20-10-2003

Buongiorno. ho contratto la toxoplasmosi intorno

Buongiorno. Ho contratto la Toxoplasmosi intorno alla 23°-24° settimana di gravidanza. Alla 30° settimana mi sono sottoposta ad Amniocentesi per efffettuare la ricerca di tracce del DNA del toxoplassma sul liquido amniotico, il risultato è stato negativo. Alla nasciata (14.07.2003) mio figlio presentava i seguenti valori: IgM Assenti, IgG 300 Ul/ml. Ad un mese di vita (14.08.2003) i valori del bambino erano i seguenti: IgM Assenti, IgG 300 Ul/ml.
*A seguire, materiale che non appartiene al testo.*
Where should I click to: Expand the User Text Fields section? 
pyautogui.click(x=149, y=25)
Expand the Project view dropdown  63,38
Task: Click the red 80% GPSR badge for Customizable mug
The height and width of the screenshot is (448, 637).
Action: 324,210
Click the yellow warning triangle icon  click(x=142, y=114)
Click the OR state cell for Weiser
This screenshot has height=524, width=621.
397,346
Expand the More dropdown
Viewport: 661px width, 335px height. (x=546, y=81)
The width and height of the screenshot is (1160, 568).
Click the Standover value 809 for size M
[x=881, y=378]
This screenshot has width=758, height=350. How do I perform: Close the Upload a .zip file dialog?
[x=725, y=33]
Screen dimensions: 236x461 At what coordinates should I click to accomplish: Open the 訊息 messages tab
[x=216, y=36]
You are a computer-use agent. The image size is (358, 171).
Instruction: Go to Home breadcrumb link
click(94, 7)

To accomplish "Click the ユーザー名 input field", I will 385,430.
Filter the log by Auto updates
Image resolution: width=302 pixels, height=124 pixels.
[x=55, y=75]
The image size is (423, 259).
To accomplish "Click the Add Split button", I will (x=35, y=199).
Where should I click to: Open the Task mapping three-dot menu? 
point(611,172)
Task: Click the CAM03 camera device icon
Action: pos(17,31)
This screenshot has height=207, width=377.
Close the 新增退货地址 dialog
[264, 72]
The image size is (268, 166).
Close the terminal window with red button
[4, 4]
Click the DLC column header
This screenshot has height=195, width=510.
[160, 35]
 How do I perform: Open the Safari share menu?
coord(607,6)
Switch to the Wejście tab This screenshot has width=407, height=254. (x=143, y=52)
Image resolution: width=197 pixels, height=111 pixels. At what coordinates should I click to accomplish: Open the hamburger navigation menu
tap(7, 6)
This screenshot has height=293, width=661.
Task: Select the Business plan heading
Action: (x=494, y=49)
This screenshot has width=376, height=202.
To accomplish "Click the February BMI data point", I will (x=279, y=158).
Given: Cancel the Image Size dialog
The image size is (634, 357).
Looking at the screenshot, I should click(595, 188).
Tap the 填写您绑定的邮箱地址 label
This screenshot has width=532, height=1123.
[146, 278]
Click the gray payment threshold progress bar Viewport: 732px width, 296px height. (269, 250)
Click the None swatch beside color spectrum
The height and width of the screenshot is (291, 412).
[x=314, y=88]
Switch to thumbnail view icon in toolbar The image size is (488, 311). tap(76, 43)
La neonatologa che lo segue ritiene che le IgG presenti nel sangue del bambino non siano più i residui della mia Infezione ma siano gli indicatori dell'infezione contratta dal bambino. Ritiene inoltre che l'assenza di IgM sia dovuta alla loro comparsa e successiva scomparsa durante la gravidanza, prima della nascita. Ora vorrebbe sottopore il bambino alla cura a base di sulfaminici. Vorrei avere un vostro parere e chiedere inoltre se potreste gentilmente indicarmi un centro specializzato per la toxoplasmosi in età pediatrica a cui rivolgermi. Grazie
Redazione Paginemediche
Risposta di:
Redazione Paginemediche
Risposta
Il valore predittivo negativo della ricerca del DNA del Toxoplasma nel liquido amniotico è del 99.7%, il che vuol dire che c’è una percentuale inferiore all’1% che questo dato sia sbagliato, e che cioè il feto si sia infettato. E’ inoltre poco probabile che le IgM alla nascita siano assenti se c’è stata infezione fetale, ed il titolo delle IgG in questo caso dovrebbe aumentare e non rimanere costante. Le IgG materne inoltre possono persistere nel neonato per un periodo variabile da 6 a 12 mesi. E’ poi importante valutare lo stato di salute del neonato, in particolare dal punto di vista oculistico. In conclusione ritengo poco probabile che il neonato risulti infetto. Ritengo comunque utile consultare un centro pediatrico specializzato.